Caterina (The Conti Family #7)

Caterina (The Conti Family #7)

By Claire Kirby

Chapter 1

Chapter One

Adrian

The GPS takes me off the main road and onto a quieter stretch lined with dense trees, high hedges, and estates set far enough back from the street to make privacy its own kind of statement.

I keep one hand on the wheel of the black SUV I had sent ahead and waiting for me when I landed in Atlantic City. I took everything in as I always do when I’m rolling up on unknown ground.

Road conditions. Sight lines. Places a vehicle could hide. Places a shooter could post up.

The address Teresa gave me sits behind a long run of stone wall and black wrought iron. The gate is tall, heavy, and expensive, but not too flashy.
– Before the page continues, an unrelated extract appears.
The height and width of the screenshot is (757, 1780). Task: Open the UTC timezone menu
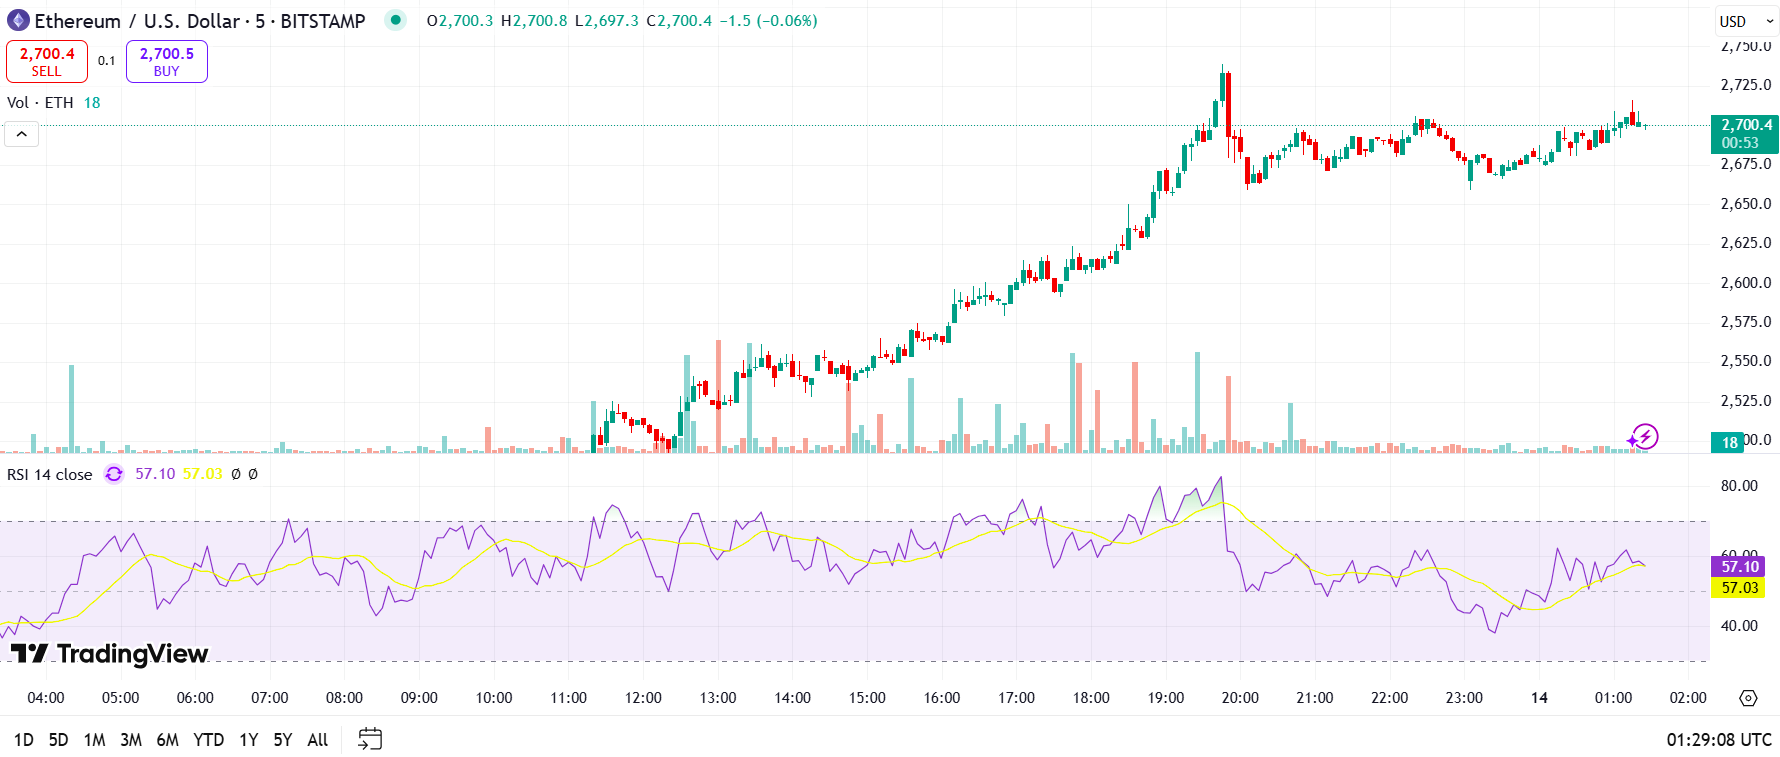coord(1718,740)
There’s a camera mounted at the left pillar and another higher up, angled down for a better read on plates, faces, and the interior of the vehicle.
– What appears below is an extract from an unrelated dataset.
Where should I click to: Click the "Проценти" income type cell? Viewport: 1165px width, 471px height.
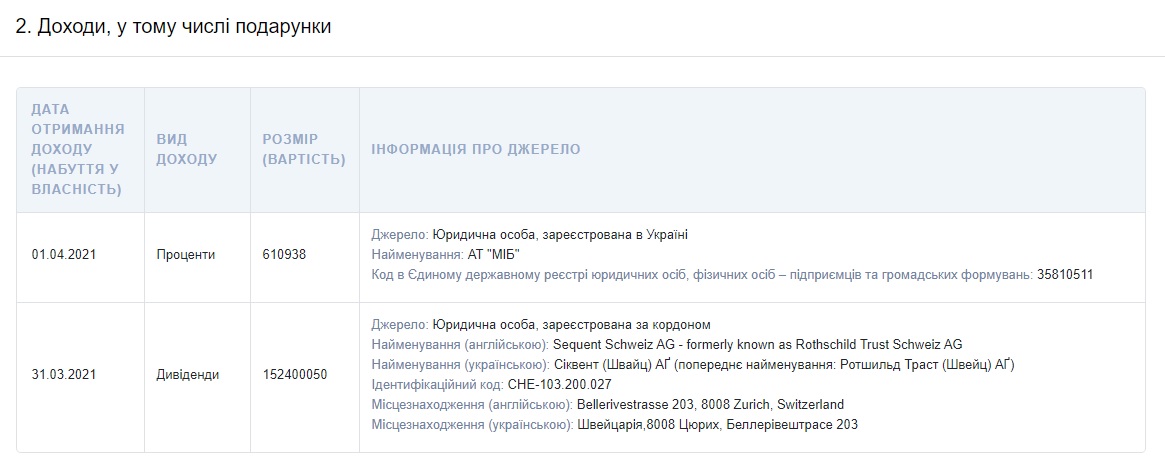pos(185,254)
I catch the slight glint of another lens farther back in the trees, probably covering the approach from a second angle, so nobody’s relying on a single line of sight.

Good.

Not enough on its own, but good.

I slow at the call box, though I already know they’ve been watching me since I turned onto the road, and see another camera blinking on it.

No one buzzes me through immediately. Also good.

A beat passes. Then another.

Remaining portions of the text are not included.